The first rendition of the Ruger LCP was… not my favorite. In all honesty, I disliked it immensely. It felt like a toy. When I gripped it, the only thing I could think about was the feeling that it was about to break.
That’s why I was excited to see the Ruger LCP II unleashed. When it arrived, I was immediately pleased with what I was looking at, and it continued to surprise me. In a well-thought-out execution of a, in my opinion, bad first run (the original LCP), Ruger did an exceptional job at making the LCP leaps and bounds better.
Barrel Length: 2.75″
Overall Length: 5.17″
Weight: 10.6 oz.
Grip Frame: Black, High-Performance, Glass-Filled Nylon
Slide Material: Alloy Steel
Barrel Material: Alloy Steel
Slide Width: 0.75″
Twist: 1:16″ RH
Slide Finish: Blued
Barrel Finish: Blued
CA Approved: No
MA Approved & Certified: No
Suggested Retail: $349.00
In a new world of smaller and smaller pocket pistols, the Ruger LCP II is a fine choice for just that. Getting a nearly complete overhaul in design, their R&D department hit it out of the park.
The grip of the firearm is a huge improvement over the original design and is highly welcomed. It feels much better in the hand. While the size is pretty much the same, the improvements do not go unnoticed. Simply, it feels more comfortable and durable.
The slide locking back when it should was a big thing for me. The original LCP had some problems with this, and it seems to be corrected with the latest version. Sticking with the topic of the slide, it’s also much easier to pull back than the original. It’s smoother and less tense, making for easy chambering.
One setback for me are the sights. Still. They’re small and just not for me. While they don’t leave much for clothing and such to get snagged on, they don’t serve a great purpose in my eyes (pun intended). However being a firearm for close encounters, are you really going to be looking at the sights anyway? Debate.
The trigger comes with a trigger safety that we’re probably all familiar with. In short, it needs to be depressed alongside the actual trigger in order for the firearm to fire. The trigger pull, break and reset are all much better than the original. The pull is smooth and the break is crisp. The pull totals .75 inches while the break stands at .5 inches.
The trigger guard has also been improved, allowing for more finger room. This, however, will not allow certain accessories for the original LCP to be used on the II, such as a laser that wraps around the guard. So, if you’re in this boat, you’ll have to get another laser to fit.
The magazine holds the same 6 rounds, and of course one in the chamber. That’s expected from a firearm so tiny, but that’s what extra magazines are for. As a side note, the magazines of the LCP and LCP II are not interchangeable. While some have had success using an LCP II magazine in the original LCP, it’s not recommended.
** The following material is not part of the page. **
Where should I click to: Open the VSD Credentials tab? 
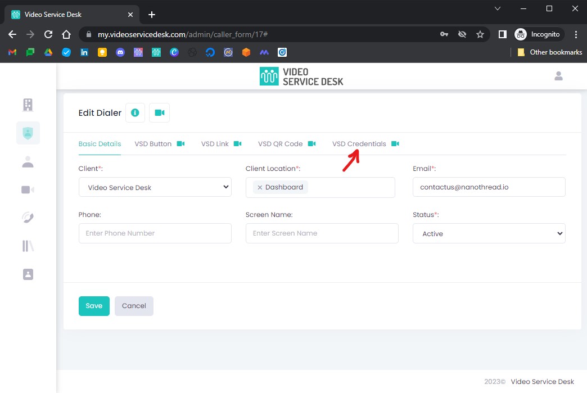(x=359, y=144)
If you find yourself owning both versions, it’s best to maintain magazine separation.
Let’s talk recoil, and I hope I’m not alone with this feeling. The LCP II seems to have more recoil than the original, but it could just be in my head. But don’t get me wrong, because it’s still extremely manageable and fun to shoot for a super compact .380 pistol.
Overall, Ruger did a fantastic job with the redesign of a very popular concealed carry pistol. They listened to customers to help make adjustments, and the results are better than I had expected. At a suggested retail price of $349, it’s worth taking this firearm for a spin to see if it’ll make it’s way into your collection.